Resistance mechanisms to this first generation of selective RET inhibitors include different on-target mutations on the G810 solvent-front residue, [10] as well as off-target alterations such as MET amplifications and KRAS mutations among others. TP53 mutational status appears to have an impact on prognosis and resistance mechanisms, with TP53-mutated tumors showing shorter PFS and mostly off-target resistance mechanisms. [11]
Investigational therapies
Single-compounds
Several other molecules are currently being investigated as selective RET inhibitors. Some of them would seemingly fall into the same generation as the approved selective compounds: Boston Pharmaceuticals' BOS172738 started a phase I clinical trial in solid tumors in May 2019, [12] and Helsinn's HM06 submitted an IND application that was cleared by the FDA in June 2020. [13] Another compound being investigated that would likely constitute a second-generation selective RET inhibitor is Turning Point Therapeutics' TPX-0046, which is able to inhibit refractory G810 mutations that provide resistance to first-generation inhibitors. Other than RET it is designed to also inhibit Src family kinases, with the rationale that this would reduce bypass mechanisms and potentiate clinical efficacy.

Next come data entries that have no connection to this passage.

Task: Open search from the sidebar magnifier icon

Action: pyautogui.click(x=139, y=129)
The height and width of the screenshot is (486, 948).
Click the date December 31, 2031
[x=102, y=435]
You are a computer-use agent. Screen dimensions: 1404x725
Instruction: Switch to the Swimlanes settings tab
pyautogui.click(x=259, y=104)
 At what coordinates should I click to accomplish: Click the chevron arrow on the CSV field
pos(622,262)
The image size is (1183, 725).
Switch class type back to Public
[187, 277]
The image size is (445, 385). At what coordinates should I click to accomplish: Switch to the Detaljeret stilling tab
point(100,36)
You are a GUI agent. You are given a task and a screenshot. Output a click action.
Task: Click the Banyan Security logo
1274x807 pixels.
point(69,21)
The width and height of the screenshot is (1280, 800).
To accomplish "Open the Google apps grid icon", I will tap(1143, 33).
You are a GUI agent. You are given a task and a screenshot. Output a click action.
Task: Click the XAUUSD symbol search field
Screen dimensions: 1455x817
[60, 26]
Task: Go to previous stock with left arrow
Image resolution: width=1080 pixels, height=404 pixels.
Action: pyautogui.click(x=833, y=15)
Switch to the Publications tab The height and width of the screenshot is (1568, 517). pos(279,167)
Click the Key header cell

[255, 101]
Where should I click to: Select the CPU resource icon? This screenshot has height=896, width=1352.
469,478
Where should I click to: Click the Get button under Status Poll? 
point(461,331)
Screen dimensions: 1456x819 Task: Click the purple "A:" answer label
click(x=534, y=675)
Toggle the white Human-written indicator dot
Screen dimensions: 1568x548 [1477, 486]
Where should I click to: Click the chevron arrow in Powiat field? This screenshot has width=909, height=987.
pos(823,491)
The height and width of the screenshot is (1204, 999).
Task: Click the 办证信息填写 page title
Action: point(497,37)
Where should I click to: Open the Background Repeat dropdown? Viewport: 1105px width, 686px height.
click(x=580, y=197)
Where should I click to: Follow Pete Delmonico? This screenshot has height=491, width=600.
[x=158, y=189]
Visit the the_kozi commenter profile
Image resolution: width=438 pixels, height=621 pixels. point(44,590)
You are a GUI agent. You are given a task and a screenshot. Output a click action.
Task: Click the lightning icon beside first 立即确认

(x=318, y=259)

It is however not active against all single point-mutations of RET, with the gatekeeper V804M mutation providing resistance in preclinical assays. [14] The development of next-generation selective RET inhibitors able to inhibit both the solvent-front G810 mutations and the gatekeeper V804 mutations is therefore urgently needed.
Combinations
While selective inhibitors are not yet (as of 2020) being evaluated in combination with other compounds to treat therapy-naïve patients, they are still being investigated to treat RET fusions arising as resistance mechanisms to other treatments. Notably, around 5% of EGFR-mutated non-small-cell lung cancers develop RET fusions as a resistance mechanism to the third-generation EGFR inhibitor osimertinib. [15] For these patients, the combination of osimertinib and selpercatinib is currently being evaluated in a cohort of the ORCHARD study. [16]
Discontinued compounds
Among older compounds being investigated for RET inhibition, RXDX-105 was being developed by Ignyta as a VEGF-sparing multikinase inhibitor of BRAF, RET and EGFR. It was discontinued after acquisition of the company by Hoffmann-La Roche, citing a poor efficacy profile compared to the selective inhibitors being developed parallel to it. While it boasted a 75% response rate among fusions with non-KIF5B partners (6 out of 8 patients), there were no responses for patients with the KIF5B fusion partner (0 out of 20 patients), which represents more than 65% of RET fusions in NSCLC. [17]
Diagnostics
In order to identify patients most likely to benefit from RET inhibitors, several companion diagnostic assays are approved. Regardless of the alteration, tissue-based NGS remains the gold standard with very high specificity and sensitivity. In the case of rearrangements, FISH and RT-PCR are both proven techniques with high concordance rates, although the former is unable to inform on the particular fusion partner and variant encountered, and the latter will miss fusions with rare partners. Plasma-based NGS assays are becoming more and more prevalent because of their ease of use and high specificity, although they are limited by how much circulating tumor DNA is present in the sample, which itself depends upon how much DNA the tumors shed into the blood. This means that while a positive result may be taken as certainty, a negative result might simply mean not enough material was collected, and should be confirmed with another technique to rule out a false-negative.